*Written problem*
Reproduce the entries from the line containing "This screenshot has width=669, height=418." through the end of the data, inclusive, renaming "heading" to "title" and leaving everything else unchanged.

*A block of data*
* * * * * * *

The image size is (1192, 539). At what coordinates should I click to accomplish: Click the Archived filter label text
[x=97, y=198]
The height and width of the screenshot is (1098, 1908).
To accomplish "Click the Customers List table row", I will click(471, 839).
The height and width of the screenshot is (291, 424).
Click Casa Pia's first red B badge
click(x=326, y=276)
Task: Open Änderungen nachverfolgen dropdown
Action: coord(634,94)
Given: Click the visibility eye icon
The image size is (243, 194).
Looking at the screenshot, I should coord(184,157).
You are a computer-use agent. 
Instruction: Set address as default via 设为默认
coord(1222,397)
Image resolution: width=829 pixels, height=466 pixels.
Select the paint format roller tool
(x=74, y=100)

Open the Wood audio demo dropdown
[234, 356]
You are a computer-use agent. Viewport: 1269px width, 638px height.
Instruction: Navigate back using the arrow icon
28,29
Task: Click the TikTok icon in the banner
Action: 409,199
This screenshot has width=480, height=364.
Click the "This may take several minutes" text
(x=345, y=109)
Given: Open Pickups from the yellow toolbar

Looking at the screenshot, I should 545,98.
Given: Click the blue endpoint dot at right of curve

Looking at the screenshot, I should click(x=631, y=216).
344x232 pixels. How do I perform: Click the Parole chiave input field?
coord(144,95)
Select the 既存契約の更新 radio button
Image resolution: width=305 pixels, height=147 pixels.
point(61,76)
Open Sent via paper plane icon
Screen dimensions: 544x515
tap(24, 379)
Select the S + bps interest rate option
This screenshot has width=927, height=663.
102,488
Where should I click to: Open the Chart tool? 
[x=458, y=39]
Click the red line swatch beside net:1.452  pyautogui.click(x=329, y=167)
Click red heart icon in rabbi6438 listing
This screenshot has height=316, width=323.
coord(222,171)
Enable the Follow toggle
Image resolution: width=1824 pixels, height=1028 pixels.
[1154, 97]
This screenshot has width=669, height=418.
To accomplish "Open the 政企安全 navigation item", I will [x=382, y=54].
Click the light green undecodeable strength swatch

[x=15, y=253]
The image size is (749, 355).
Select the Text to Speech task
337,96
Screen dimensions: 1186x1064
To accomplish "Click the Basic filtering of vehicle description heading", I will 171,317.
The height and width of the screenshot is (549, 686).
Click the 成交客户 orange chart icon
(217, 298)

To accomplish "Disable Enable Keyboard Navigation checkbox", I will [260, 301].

* * * * * * *

*Finished exercise*
This screenshot has width=669, height=418.
To accomplish "Open the 政企安全 navigation item", I will [x=382, y=54].
Click the light green undecodeable strength swatch

[x=15, y=253]
The image size is (749, 355).
Select the Text to Speech task
337,96
Screen dimensions: 1186x1064
To accomplish "Click the Basic filtering of vehicle description title", I will 171,317.
The height and width of the screenshot is (549, 686).
Click the 成交客户 orange chart icon
(217, 298)

To accomplish "Disable Enable Keyboard Navigation checkbox", I will [260, 301].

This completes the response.